Helping to ensure fire safety in buildings is one of the most important tasks that an architect has. Here is our introduction to how to minimise the danger of blaze

15 February 2023
7 minutes read

In the years that have followed the terrible events at Grenfell Tower on 14 June 2017, we’ve learned a lot about the long-term negligence and the chain of mistakes that led to that tragedy. We’ve also seen the stress and threat of financial disaster looming over individuals unfortunate enough to have bought flats in blocks built with unsafe cladding. As a result, everyone involved in the design and construction of buildings people are going to live in has been reminded of what should have been at the front of their minds all along: fire safety must always be at the top of our list of priorities.

Making buildings fireproof is a very complex process that on large and high-rise buildings will involve many specialists, but for smaller ones more of the responsibility - simply in the absence of those specialists - falls on the architects and contractors. In this article, we will run through the basic points that every architect and every developer needs to be aware of from the start of each project with the aim of designing fireproof buildings.

What’s happened since Grenfell

While arguments continue about whether enough has changed since the Grenfell Tower tragedy, what’s undoubtable is that the rules that applied before the fire are not the ones that apply now. The Approved Document B: Fire Safety of the Building Regulations, for instance, currently exists as a 2019 edition with 2020 and 2022 amendments.

The first big thing that happened, though, was the ban on combustible materials in and on the external walls of residential buildings over 18m.  

Most significantly, though, we have the Building Safety Act 2022.

This brought in new, stricter rules for residential buildings that are either at least 18m tall or that have seven or more storeys and with at least two residential units - these are classed as higher-risk buildings (HRBs).  These will be overseen by the new Building Safety Regulator (BSR).  It will be the BSR – rather than the local authority or a private building regulations inspector – who assesses whether building regs have been met and that:

  • construction work can begin
  • on completion, that a building is safe to be occupied

This was accompanied by The Fire Safety (England) Regulations 2022, aimed at improving the evacuation procedures for all buildings  11m and over, again with a tougher regime for HRBs.  
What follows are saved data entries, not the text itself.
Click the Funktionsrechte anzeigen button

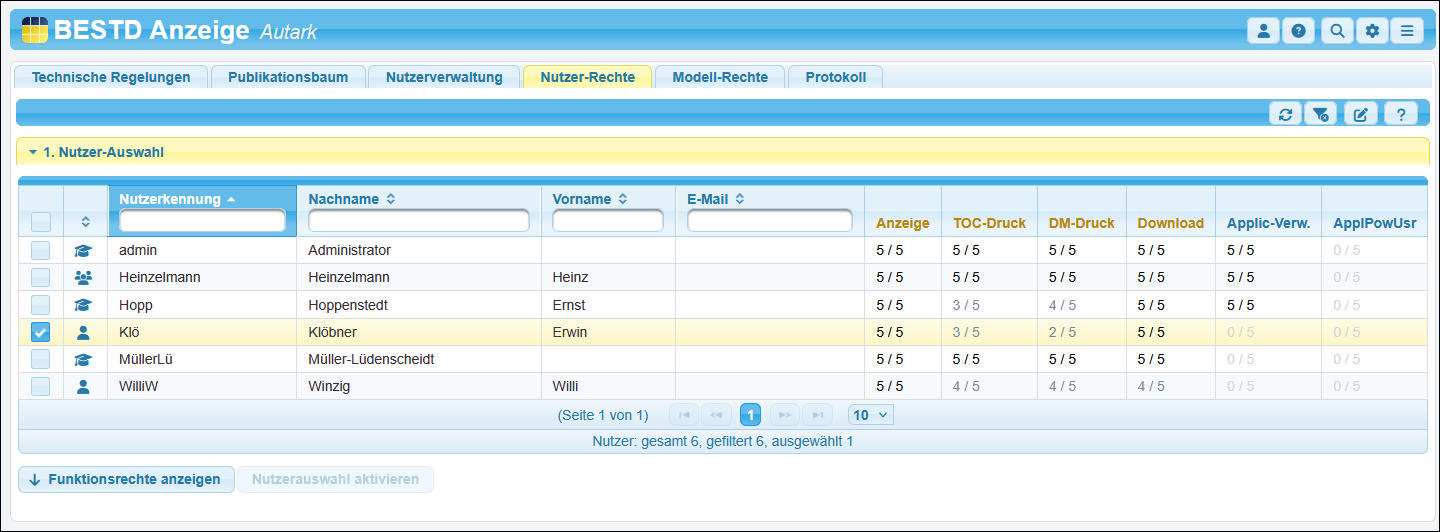tap(126, 479)
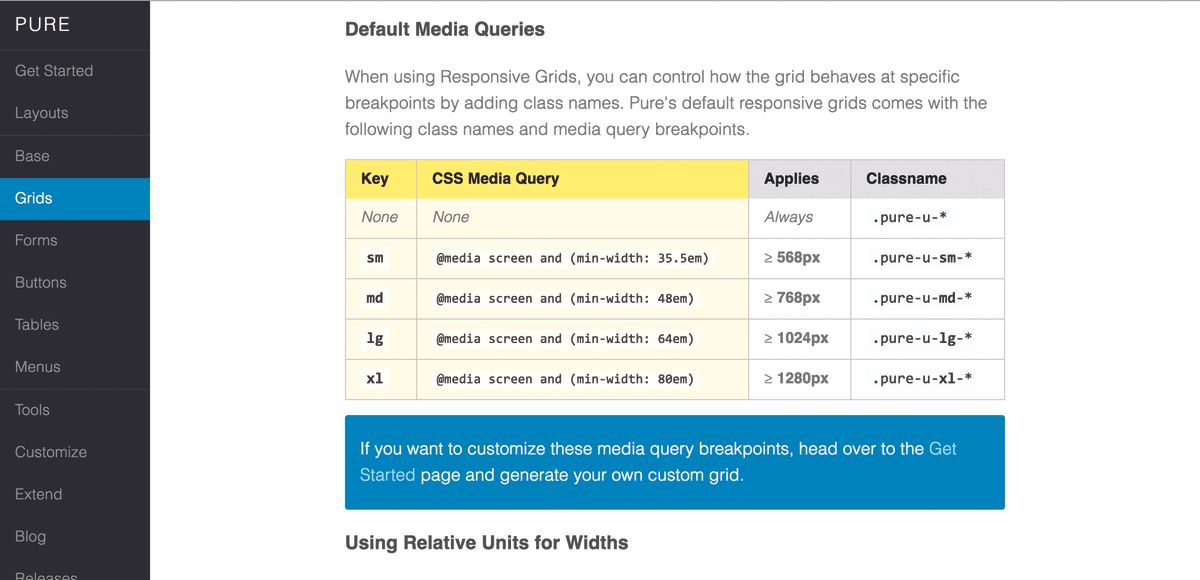The width and height of the screenshot is (1200, 580).
Task: Open the Get Started sidebar link
Action: (x=54, y=71)
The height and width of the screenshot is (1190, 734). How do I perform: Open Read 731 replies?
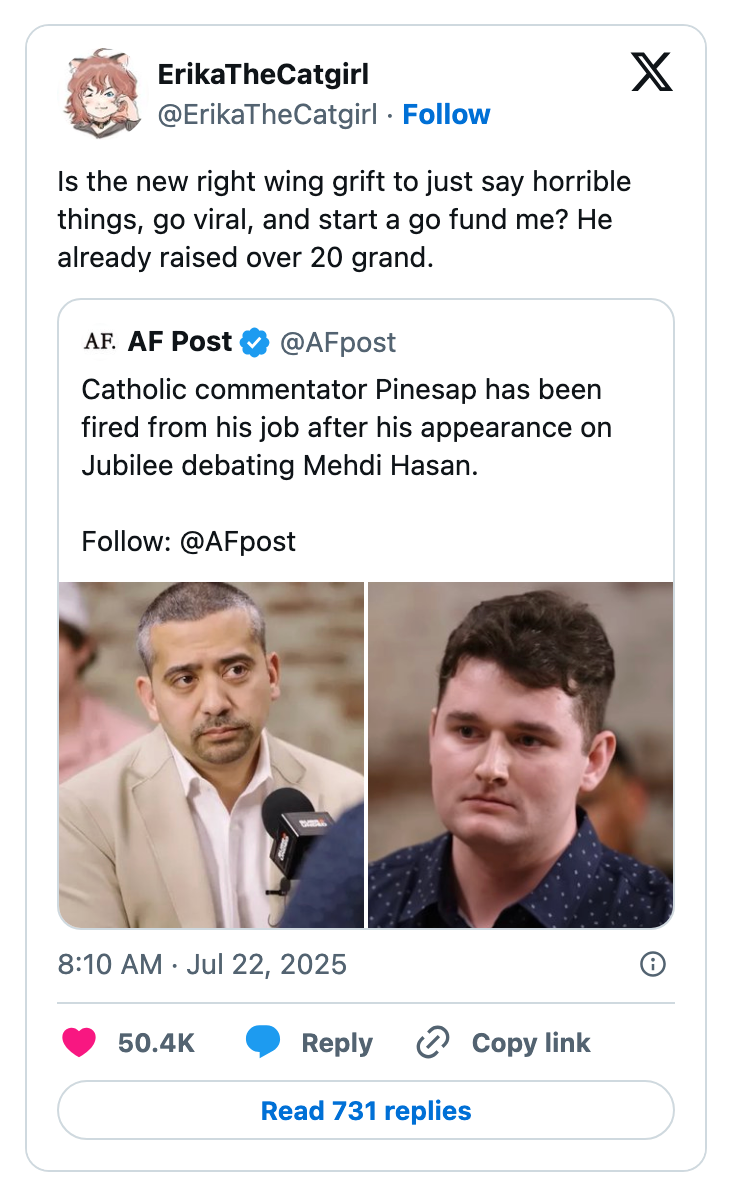tap(366, 1110)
Other changes include sprinkler systems being required in all residential buildings 11m or taller.

Meanwhile, at the time of writing, a consultation had just closed on making two stairwells mandatory in all buildings of 30m and higher. While some developers oppose this, a group of organisations including the National Fire Chiefs Council and RIBA put the case for making that all buildings of 18m and higher.

Meanwhile, in the capital, there has been an effort to make sure that checking buildings have been designed with fire safety in mind doesn’t wait until the building control approval stage. The London Plan 2021 states that all development proposals (which covers almost anything that could potentially be built) have to have a fire strategy. This should take in the building itself, the evacuation procedures and access for the emergency services. 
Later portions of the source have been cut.